We know that  $j_e$  creates a changing  $E$ field and around $j_e$ a circular  $B$  field,

$-i\nabla \times B=\cfrac { 1 }{ c } \cfrac { \partial E }{ \partial t } +\cfrac { 4\pi  }{ c } j_{ e }$

Differentiating wrt  $t$,

$\cfrac { \partial \,  }{ \partial t } \left\{ -i\nabla \times B \right\} =\cfrac { 1 }{ c } \cfrac { \partial ^{ 2 }E }{ \partial t^{ 2 } } +\cfrac { 4\pi  }{ c } \cfrac { \partial \, j_{ e } }{ \partial t }$ --- (*)

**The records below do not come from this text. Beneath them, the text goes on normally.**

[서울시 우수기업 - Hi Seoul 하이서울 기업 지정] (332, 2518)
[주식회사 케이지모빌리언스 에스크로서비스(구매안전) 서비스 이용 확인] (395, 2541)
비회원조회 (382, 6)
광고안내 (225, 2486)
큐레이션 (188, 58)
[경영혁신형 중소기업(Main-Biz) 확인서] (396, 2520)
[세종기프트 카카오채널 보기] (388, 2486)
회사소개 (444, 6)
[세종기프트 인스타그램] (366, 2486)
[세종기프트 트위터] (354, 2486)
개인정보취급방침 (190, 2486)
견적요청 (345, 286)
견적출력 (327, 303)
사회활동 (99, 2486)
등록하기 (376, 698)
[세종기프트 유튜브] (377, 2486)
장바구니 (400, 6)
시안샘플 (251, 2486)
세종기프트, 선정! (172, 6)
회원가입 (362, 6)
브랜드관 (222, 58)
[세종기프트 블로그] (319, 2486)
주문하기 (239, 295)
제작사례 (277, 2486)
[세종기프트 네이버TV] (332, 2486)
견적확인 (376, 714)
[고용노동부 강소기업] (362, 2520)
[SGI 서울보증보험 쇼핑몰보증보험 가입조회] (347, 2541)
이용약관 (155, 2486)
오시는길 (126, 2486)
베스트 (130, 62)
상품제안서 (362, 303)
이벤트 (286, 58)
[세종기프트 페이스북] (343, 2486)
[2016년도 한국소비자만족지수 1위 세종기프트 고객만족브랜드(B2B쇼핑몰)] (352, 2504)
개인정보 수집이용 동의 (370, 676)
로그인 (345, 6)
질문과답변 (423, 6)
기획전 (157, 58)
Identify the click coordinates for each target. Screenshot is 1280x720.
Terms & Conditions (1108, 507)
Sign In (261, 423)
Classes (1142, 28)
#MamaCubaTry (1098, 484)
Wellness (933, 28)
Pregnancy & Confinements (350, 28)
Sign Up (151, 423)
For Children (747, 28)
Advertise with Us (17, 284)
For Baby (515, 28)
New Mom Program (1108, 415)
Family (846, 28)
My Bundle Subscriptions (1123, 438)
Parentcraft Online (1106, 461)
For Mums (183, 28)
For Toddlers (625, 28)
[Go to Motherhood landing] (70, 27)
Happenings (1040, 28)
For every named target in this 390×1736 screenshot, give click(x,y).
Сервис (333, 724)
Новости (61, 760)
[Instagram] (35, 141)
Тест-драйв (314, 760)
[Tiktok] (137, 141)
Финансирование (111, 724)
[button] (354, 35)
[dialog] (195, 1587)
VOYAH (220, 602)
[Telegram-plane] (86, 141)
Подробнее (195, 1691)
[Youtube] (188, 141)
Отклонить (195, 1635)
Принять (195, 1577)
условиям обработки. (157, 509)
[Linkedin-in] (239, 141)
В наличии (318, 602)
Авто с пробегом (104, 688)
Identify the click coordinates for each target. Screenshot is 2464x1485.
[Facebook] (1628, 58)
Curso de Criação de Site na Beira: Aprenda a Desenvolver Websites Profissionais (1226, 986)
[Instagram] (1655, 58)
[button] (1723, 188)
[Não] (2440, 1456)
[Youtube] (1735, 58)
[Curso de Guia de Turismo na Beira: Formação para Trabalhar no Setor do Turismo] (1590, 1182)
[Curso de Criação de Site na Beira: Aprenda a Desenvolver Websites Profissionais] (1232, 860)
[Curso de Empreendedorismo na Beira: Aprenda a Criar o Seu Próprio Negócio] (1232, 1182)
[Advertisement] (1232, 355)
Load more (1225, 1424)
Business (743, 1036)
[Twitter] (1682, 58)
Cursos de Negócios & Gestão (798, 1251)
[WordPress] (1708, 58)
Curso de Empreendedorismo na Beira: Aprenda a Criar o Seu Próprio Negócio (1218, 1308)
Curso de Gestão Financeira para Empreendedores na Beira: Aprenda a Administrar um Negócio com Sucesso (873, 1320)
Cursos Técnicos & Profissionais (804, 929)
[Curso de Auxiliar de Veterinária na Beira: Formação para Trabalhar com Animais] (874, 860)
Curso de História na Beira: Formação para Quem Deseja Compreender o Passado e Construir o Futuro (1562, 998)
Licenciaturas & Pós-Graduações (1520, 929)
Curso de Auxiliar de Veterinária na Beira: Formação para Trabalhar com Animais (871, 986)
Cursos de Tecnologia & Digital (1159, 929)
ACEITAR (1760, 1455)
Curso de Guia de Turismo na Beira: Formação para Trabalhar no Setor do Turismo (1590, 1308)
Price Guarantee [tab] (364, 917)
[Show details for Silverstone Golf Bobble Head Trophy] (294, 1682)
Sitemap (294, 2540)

The vortex of  $Y$  creates a changing  $B$  field and an  $E$  field along it circular path,

$-\nabla \times E=-i\cfrac { 1 }{ c } \cfrac { \partial B }{ \partial t } +Y$

$-\nabla (\nabla .E)+\nabla ^{ 2 }E=-i\cfrac { 1 }{ c } \cfrac { \partial \nabla \times B }{ \partial t } +\nabla \times Y$

But  $\nabla .E=4\pi \rho _{ e }$

$-\nabla (4\pi \rho _{ e })+\nabla ^{ 2 }E=\cfrac { 1 }{ c } \cfrac { \partial (-i\nabla \times B) }{ \partial t } -\cfrac { 4\pi  }{ c^{ 2 } } \cfrac { \partial \, j_{ e } }{ \partial t }$

Substitute (*) into the above and since we set $\nabla \rho _{ e }=0$,

$\nabla ^{ 2 }E=\cfrac { 1 }{ c^2 } \cfrac { \partial ^{ 2 }E }{ \partial t^{ 2 } }$

And we have a wave.

In both cases we can independently create a EMW, which is expected from superposition.